# Start of SUPPLIED TEXT
Storage Systems
Data Deduplication
Hash each chunk, store identical chunks once — how backups shrink 10-50×
Data dedup splits storage into chunks, hashes each, and keeps just one physical copy of identical hashes. VM backups commonly compress 10-50×. Veeam, Avamar, ZFS dedup standard.
- Chunk size4 KB to 1 MB typical
- HashSHA-256 or BLAKE3 (32 bytes)
- VM backup ratio10-50× reduction
- File backup ratio5-20× reduction
- ChunkingFixed or content-defined (Rabin)
- Index cost~0.5% of stored size in RAM
Interactive visualization
Press play, or step through manually. The visualization is yours to drive — try it before reading on.
Watch the 60-second explainer
A condensed visual walkthrough — narrated, captioned, under a minute.
How deduplication works
Most data isn't original. Across a hundred VM backups, the Windows system files, the patched kernels, and the standard Office binaries are byte-identical. Across a corporate file server's nightly snapshots, 99.9% of files haven't changed since yesterday. Across a research lab's archive, the same reference datasets sit in dozens of subdirectories. Storage these redundantly is paying for the same bytes a hundred times.
Deduplication recognizes the duplicates and stores them once. The mechanism is mechanical:
- Chunk. Slice incoming data into pieces of 4 KB to 1 MB.
# End of SUPPLIED TEXT
# Start of STORED ROWS
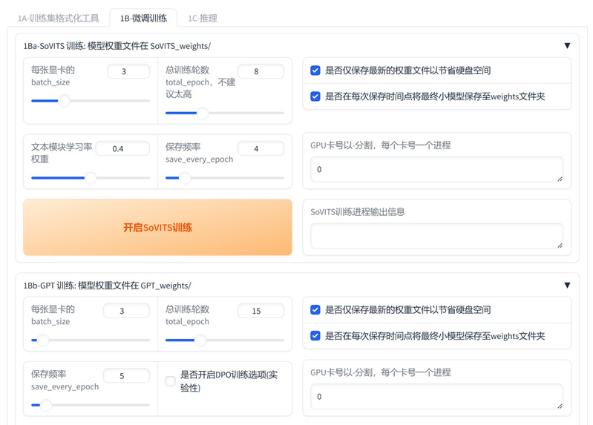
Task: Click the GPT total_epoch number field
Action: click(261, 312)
# End of STORED ROWS
# Start of STORED ROWS
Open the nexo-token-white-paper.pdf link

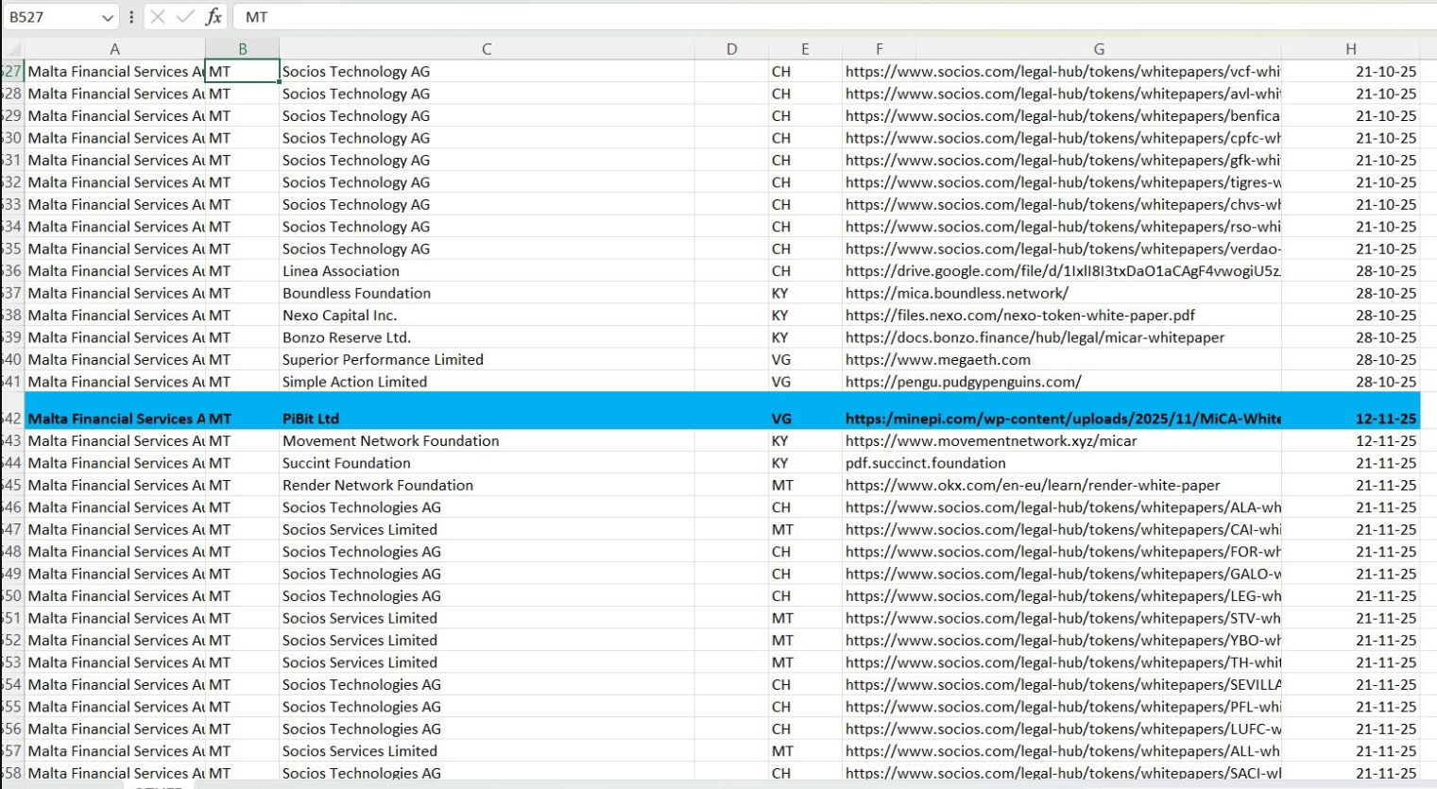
# End of STORED ROWS
GOALS:
a. In the data deduplication page, what RAM cost is given for the index?
b. Reproduce the passage of the data deduplication page that opens with the words "- Index cost~0.5%" and closes with "a hundred times.".
c. Resume the data deduplication page, picking up after its final line.

WRITTEN RESPONSES:
a. About 0.5% of the stored size.

b.
- Index cost~0.5% of stored size in RAM
Interactive visualization
Press play, or step through manually. The visualization is yours to drive — try it before reading on.
Watch the 60-second explainer
A condensed visual walkthrough — narrated, captioned, under a minute.
How deduplication works
Most data isn't original. Across a hundred VM backups, the Windows system files, the patched kernels, and the standard Office binaries are byte-identical. Across a corporate file server's nightly snapshots, 99.9% of files haven't changed since yesterday. Across a research lab's archive, the same reference datasets sit in dozens of subdirectories. Storage these redundantly is paying for the same bytes a hundred times.

c.
- Hash. Compute SHA-256 (or BLAKE3, or another cryptographic hash) of each chunk.
- Lookup. Check the global index for that hash.
- Branch. If found, just record a pointer (the logical block maps to an existing physical chunk). If not, write the chunk to storage and add it to the index.
The logical-to-physical mapping replaces the data. A 100 GB VM image with 95% duplicated content stores 5 GB of unique chunks plus a tiny manifest of pointers.
file_A: [chunk1][chunk2][chunk3][chunk4][chunk5]
↓ ↓ ↓ ↓ ↓
hash hash hash hash hash
│ │ │ │ │
└─────┴──┬──┴─────┴─────┘
▼
┌───────────────────┐
│ Global hash → physical block index │
└───────────────────┘
After dedup:
file_A manifest: [ptr1, ptr2, ptr3, ptr4, ptr5]
file_B manifest: [ptr1, ptr7, ptr3, ptr8, ptr5] ← shares 3 chunks with A
physical store: {ptr1, ptr2, ptr3, ptr4, ptr5, ptr7, ptr8} ← 7 chunks, not 10
Fixed-block vs content-defined chunking
Fixed-block chunking slices at every 4 KB (or 64 KB, or whatever). Trivial, fast — but breaks on insertions. Insert one byte at the start of a 1 GB file, every subsequent chunk shifts by one byte, every hash changes, no chunk matches the prior version. Dedup ratio collapses for editable documents.
Content-defined chunking (CDC), pioneered by Rabin fingerprinting and modernized by FastCDC, picks chunk boundaries based on the content. A rolling hash slides over a 64-byte window; whenever the low N bits of the hash match a target pattern, a boundary is declared. The result: insertions ripple at most one or two chunks before the chunking pattern re-syncs. Same matches before and after.
Fixed-block, file edited at offset 100:
original: [chunk_0..4KB ][chunk_4..8KB ][chunk_8..12KB] …
edited: [byte at 100 inserted]
[chunk_0..4KB'] ← every chunk new
[chunk_4..8KB']
[chunk_8..12KB']
→ no shared chunks
Content-defined, same edit:
original: [chunk_0..3782 ][chunk_3782..7891][chunk_7891..12044] …
edited: [chunk_0..3783'] ← only first chunk changed (insertion absorbed)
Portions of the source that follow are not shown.